The shadow of Elon Musk looms large over the cryptocurrency world. The man with the itchy Twitter finger’s influence on price movements and crypto legitimacy has been seemingly all pervasive in recent months. When news came his carmaker Tesla had sunk $1.5bn in BTC in its last financial update at the start of February, it caused a stir. Is that a smart move for a EV manufacturer to be exploring? Apparently so.

With BTC breaking over $61,000, Tesla’s move to fill its coffers with digital coinage looked like a good one.  At that high, Tesla was up $1.2bn on its BTC trade.

Companies storing spare cash in securities like Treasury bills is nothing new. But Treasury bills are usually nowhere near as volatile as cryptocurrencies. It’s hard to argue with the results, but there are some lingering questions.

The $1.2bn crypto profit is more than Tesla has made from selling cars across the last decade, nominally the core mission of Tesla as a company. Of course, launching a new car marque into a congest marketplace takes massive overheads. You’ve got spend money to make money (and cars), but the ratio of investment to profit from digital tokens Tesla just showed versus its central business function is an interesting one.

Will Tesla move more of its capital into digital currencies? How will this affect its core business? What will the market think?

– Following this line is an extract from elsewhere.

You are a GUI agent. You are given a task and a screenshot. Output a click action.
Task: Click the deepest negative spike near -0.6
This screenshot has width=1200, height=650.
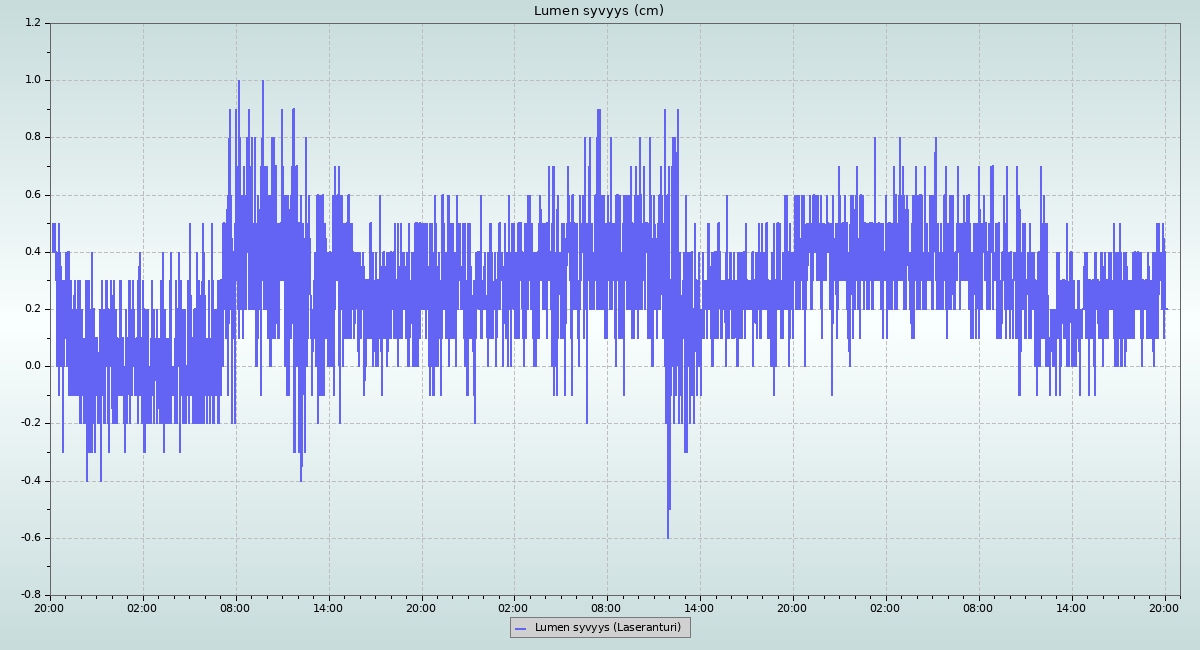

Tesla’s shares dropped by 20% after its BTC play was revealed, falling from $863 per share to around $694 at current levels, suggesting it doesn’t think too kindly on Tesla doing this. Musk has essentially tied Tesla and BTC together at the hip with such a move, which may have caused investors to question Tesla’s ongoing growth strategy.

In the short-term, it has paid off, but is it really sustainable for Tesla to pour money into BTC – especially with rivals like Lucid Motors gaining traction, and legacy car manufacturers making in roads into the EV segment. It’s one to watch for the future.

Could NFT upswing lead to higher crypto prices?

NFTs are getting more headlines recently, following a $69m purchase of a digital graphic from Designer Mike Winkleman, aka Beeple, by the pseudonymous founder of NFT-fund MetaPurse MetaKovan.

An NFT is a non-fungible token, a not-so-sexy name for assets sold on blockchains. This includes artwork, music, digital collectibles, virtual items for video games like weapons or skins, and even tokenised real-world assets like designer trainers, cars and property.

Everyone is getting in the act with Kings of Leon releasing their latest album via NFTs and Elon Musk’s (who else?) Wife Grimes selling $6m worth of artworks on blockchains via NFTs.

Non-fungible tokens are bought with cryptocurrency. For instance, MetaKovan picked up Beeple’s “Everdays” with $69m worth of ETH.

NFTs are valuable because they prove an artwork’s scarcity. “Everdays” is a one-off, thus its value was huge – although that is partly tied into a broader discussion on the value of art, which we won’t dive into here.

Depending on the type of NFT sold, the purchaser would become the sole owner. So, using “Everdays” as an example, MetaKovan is that artwork’s sole owner.